■ SOURCE EXTRACT ■
--
WebmasterID logoWebmasterID
Privacy & compliance

Tokenization and data masking

Tokenization replaces a sensitive value with a non-sensitive surrogate ('token'), keeping the mapping in a separately protected vault so analytics can join records without holding the original. Data masking transforms or obscures field values — redacting, scrambling, or partially hiding characters — so the displayed or stored data is less revealing. Both are data-protection techniques, not legal regimes. This page is educational; their effect on any law depends on reversibility and key control.

Verified against primary sources

Tokenization vs masking

Tokenization substitutes a sensitive value with an unrelated token and stores the original-to-token map in a guarded vault; with vault access the value can be recovered, so it is reversible by design. Masking instead transforms the value itself — for example showing only the last digits, or replacing characters — and may be irreversible (static masking) or applied only at display time (dynamic masking). Choose based on whether downstream joins need consistent surrogates.
--
■ PROBLEM A ■
From the page on tokenization and data masking, list the ways of changing field values given in its first definition of data masking.
■ PROBLEM B ■
Say whether each statement agrees with the page on tokenization and data masking. Answer yes or no and quote the page's deciding words. (i) Tokenization is reversible by design. (ii) Tokenization and data masking are legal regimes. (iii) Dynamic masking is applied only at display time.

■ MATERIAL PROVIDED ■
--
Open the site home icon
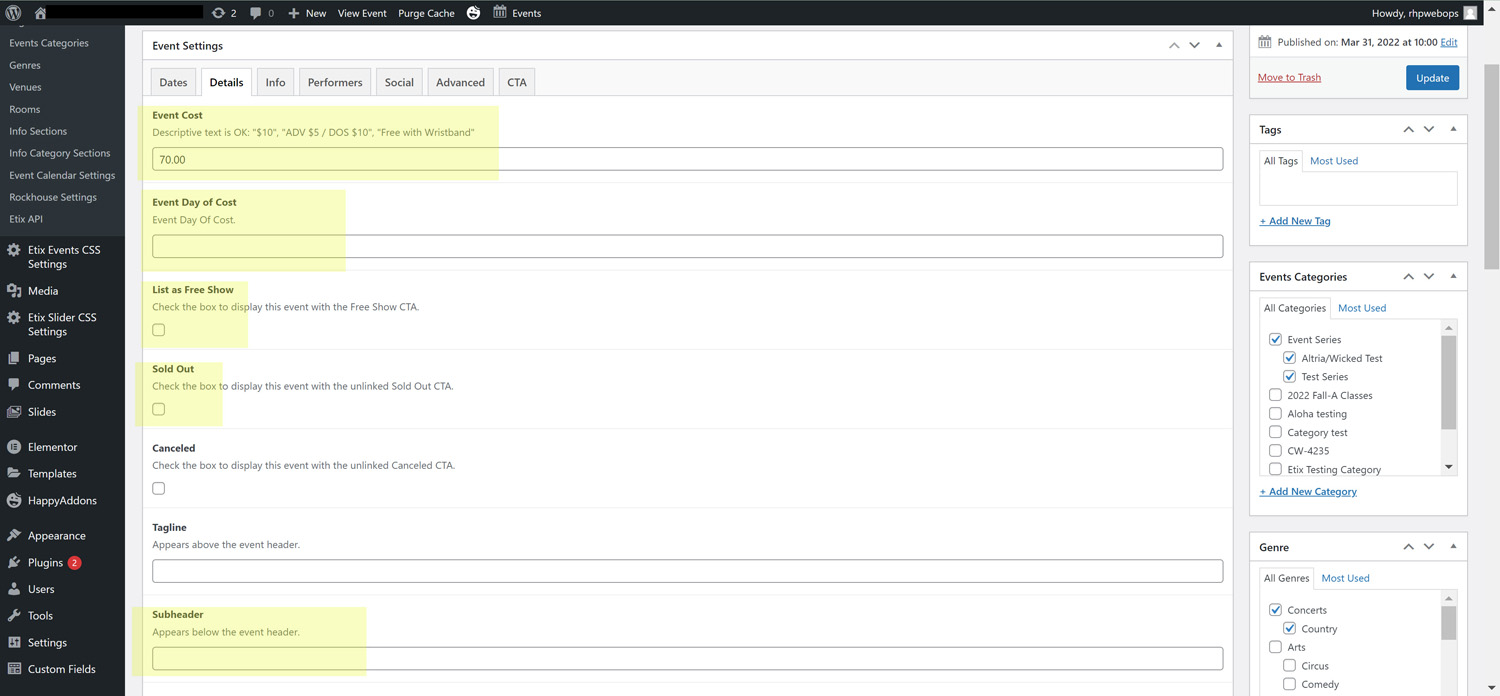The image size is (1500, 696). 41,13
--
■ COMPLETE ANSWER A ■
- Redacting
- Scrambling
- Partially hiding characters

■ COMPLETE ANSWER B ■
(i) Yes: "with vault access the value can be recovered, so it is reversible by design"
(ii) No: "Both are data-protection techniques, not legal regimes."
(iii) Yes: "applied only at display time (dynamic masking)"